Opinion
NO. CV 16-4429-GHK(E)
06-24-2016
ORDER OF DISMISSAL
Petitioner filed a "Petition for Writ of Habeas Corpus by a Person in State Custody" on June 20, 2016. The Petition challenges the continuing validity of the life sentence Petitioner received from the Los Angeles Superior Court in 1990 (See Memorandum of Points and Authorities included with Petition). Petitioner previously challenged this same sentence in a prior habeas corpus petition filed in this Court. See Wickliffe v. Duncan, CV 01-10926-RT(RC). On April 25, 2002, this Court entered Judgment in Wickliffe v. Duncan, CV 01-10926-RT(RC), denying and dismissing the prior petition with prejudice as untimely. ///
The Court must dismiss the present Petition in accordance with 28 U.S.C. section 2244(b) (as amended by the "Antiterrorism and Effective Death Penalty Act of 1996"). Section 2244(b) requires that a petitioner seeking to file a "second or successive" habeas petition first obtain authorization from the Court of Appeals. See Burton v. Stewart, 549 U.S. 147, 157 (2007) (where petitioner did not receive authorization from Court of Appeals before filing second or successive petition, "the District Court was without jurisdiction to entertain [the petition]"); Barapind v. Reno, 225 F.3d 1100, 1111 (9th Cir. 2000) ("the prior-appellate-review mechanism set forth in § 2244(b) requires the permission of the court of appeals before 'a second or successive habeas application under § 2254' may be commenced"). A petition need not be repetitive to be "second or successive," within the meaning of 28 U.S.C. section 2244(b). See, e.g., Thompson v. Calderon, 151 F.3d 918, 920-21 (9th Cir.), cert. denied, 524 U.S. 965 (1998); Calbert v. Marshall, 2008 WL 649798, at *2-4 (C.D. Cal. Mar. 6, 2008). The dismissal of a habeas petition as untimely "constitutes an adjudication on the merits that renders future petitions under § 2254 challenging the same conviction 'second or successive' petitions under § 2244(b)." McNabb v. Yates, 576 F.3d 1028, 1030 (9th Cir. 2009). Petitioner evidently has not yet obtained authorization from the Ninth Circuit Court of Appeals. Consequently, this Court cannot entertain the present Petition. See Burton v. Stewart, 549 U.S. at 157; see also Remsen v. Att'y Gen. of Calif., 471 Fed. App'x 571, 571 (9th Cir. 2012) (if a petitioner fails to obtain authorization from the Court of Appeals to file a second or successive petition, "the district court lacks jurisdiction to consider the petition and should dismiss it.") (citation omitted).

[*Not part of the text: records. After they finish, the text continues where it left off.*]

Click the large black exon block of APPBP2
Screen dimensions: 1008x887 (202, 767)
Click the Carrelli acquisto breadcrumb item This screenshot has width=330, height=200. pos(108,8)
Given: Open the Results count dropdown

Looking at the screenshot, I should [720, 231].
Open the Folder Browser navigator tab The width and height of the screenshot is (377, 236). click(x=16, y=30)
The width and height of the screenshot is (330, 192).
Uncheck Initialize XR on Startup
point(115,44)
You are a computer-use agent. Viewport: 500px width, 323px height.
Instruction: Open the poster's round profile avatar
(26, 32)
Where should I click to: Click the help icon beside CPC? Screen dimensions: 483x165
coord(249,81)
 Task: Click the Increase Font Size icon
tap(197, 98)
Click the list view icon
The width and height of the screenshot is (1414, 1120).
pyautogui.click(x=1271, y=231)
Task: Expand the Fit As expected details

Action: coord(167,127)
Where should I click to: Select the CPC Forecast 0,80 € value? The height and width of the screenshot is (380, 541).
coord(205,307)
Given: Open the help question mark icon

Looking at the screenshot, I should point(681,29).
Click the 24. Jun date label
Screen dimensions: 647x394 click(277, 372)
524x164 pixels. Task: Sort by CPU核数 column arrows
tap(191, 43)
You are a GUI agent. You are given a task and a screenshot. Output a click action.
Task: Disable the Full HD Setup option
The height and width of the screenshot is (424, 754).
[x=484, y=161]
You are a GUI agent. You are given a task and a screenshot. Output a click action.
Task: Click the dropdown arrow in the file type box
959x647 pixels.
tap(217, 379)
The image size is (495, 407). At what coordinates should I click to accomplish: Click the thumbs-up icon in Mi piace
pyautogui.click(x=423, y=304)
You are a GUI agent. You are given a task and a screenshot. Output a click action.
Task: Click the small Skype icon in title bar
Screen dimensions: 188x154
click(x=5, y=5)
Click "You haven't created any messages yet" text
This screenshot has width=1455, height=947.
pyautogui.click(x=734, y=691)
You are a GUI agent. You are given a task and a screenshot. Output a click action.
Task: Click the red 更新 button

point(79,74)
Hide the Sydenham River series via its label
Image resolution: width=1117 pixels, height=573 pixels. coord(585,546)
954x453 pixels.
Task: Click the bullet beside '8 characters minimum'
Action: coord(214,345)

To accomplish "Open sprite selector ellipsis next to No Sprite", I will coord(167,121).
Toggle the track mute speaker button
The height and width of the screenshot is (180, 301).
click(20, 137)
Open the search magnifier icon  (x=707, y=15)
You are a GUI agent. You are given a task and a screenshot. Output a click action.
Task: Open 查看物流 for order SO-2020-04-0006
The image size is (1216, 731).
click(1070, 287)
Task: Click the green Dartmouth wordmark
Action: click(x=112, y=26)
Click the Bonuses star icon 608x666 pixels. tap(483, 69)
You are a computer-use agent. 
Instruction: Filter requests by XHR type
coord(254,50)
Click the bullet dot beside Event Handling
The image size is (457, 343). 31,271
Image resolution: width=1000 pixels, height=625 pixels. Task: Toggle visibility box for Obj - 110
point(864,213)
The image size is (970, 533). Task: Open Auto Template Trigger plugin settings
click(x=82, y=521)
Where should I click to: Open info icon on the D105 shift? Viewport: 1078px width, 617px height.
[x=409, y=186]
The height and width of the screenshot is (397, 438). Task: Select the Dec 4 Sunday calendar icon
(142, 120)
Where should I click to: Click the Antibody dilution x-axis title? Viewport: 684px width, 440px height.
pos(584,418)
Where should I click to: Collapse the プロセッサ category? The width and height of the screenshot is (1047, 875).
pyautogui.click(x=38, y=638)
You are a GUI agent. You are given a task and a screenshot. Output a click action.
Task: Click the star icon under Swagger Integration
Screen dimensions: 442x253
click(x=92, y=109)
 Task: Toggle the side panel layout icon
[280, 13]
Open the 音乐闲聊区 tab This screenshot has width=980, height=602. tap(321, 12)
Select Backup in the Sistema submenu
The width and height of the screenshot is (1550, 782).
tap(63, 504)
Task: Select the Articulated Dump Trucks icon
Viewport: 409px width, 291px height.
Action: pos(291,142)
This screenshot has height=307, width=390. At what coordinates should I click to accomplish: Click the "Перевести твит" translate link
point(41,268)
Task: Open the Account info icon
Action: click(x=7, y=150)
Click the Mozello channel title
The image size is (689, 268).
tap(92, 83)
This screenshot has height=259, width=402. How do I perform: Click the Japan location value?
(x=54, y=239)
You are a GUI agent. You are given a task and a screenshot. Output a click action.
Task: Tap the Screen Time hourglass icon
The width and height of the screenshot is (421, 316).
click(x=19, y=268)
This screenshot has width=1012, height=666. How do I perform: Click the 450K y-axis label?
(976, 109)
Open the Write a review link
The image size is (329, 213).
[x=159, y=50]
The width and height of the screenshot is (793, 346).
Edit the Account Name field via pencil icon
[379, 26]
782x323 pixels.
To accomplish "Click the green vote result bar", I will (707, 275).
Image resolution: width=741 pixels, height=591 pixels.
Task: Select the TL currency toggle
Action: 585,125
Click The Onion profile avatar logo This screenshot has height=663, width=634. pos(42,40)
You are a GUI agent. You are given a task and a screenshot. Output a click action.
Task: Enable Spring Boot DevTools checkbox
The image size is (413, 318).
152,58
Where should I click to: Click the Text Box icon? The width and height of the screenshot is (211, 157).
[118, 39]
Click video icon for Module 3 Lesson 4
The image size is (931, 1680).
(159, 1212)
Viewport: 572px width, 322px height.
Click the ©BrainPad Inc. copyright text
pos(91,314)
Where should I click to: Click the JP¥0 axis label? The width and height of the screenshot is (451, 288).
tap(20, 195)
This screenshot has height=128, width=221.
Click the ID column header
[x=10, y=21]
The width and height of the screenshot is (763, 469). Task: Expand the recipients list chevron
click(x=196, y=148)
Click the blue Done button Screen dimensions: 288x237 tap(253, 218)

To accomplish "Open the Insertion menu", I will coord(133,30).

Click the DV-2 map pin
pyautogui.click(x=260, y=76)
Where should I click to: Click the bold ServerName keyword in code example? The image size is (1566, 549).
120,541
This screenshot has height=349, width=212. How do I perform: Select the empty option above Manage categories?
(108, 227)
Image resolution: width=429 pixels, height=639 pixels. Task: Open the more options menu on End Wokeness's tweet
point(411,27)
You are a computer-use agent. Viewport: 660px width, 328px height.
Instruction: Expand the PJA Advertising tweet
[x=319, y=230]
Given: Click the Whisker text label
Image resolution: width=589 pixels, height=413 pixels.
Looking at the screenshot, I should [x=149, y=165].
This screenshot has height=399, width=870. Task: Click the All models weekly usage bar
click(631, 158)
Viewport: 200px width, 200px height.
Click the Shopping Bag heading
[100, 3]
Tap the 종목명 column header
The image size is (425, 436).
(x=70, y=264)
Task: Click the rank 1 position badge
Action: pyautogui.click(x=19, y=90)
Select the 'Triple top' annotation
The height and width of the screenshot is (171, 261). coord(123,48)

The docket for the United States Court of Appeals for the Ninth Circuit, available on the Pacer database on www.pacer.gov does not reflect that anyone named Eric Wickliffe has received authorization to file a second or successive petition. See Mir v. Little Company of Mary Hosp., 844 F.2d 646, 649 (9th Cir. 1988) (court may take judicial notice of court records).
For all of the foregoing reasons, the Petition is denied and dismissed without prejudice.
To the extent Petitioner seeks to challenge the constitutionality of his denial of parole, as distinguished from the constitutionality of his life sentence, Petitioner fails to raise any cognizable federal issue. See Swarthout v. Cooke, 562 U.S. 216 (2011).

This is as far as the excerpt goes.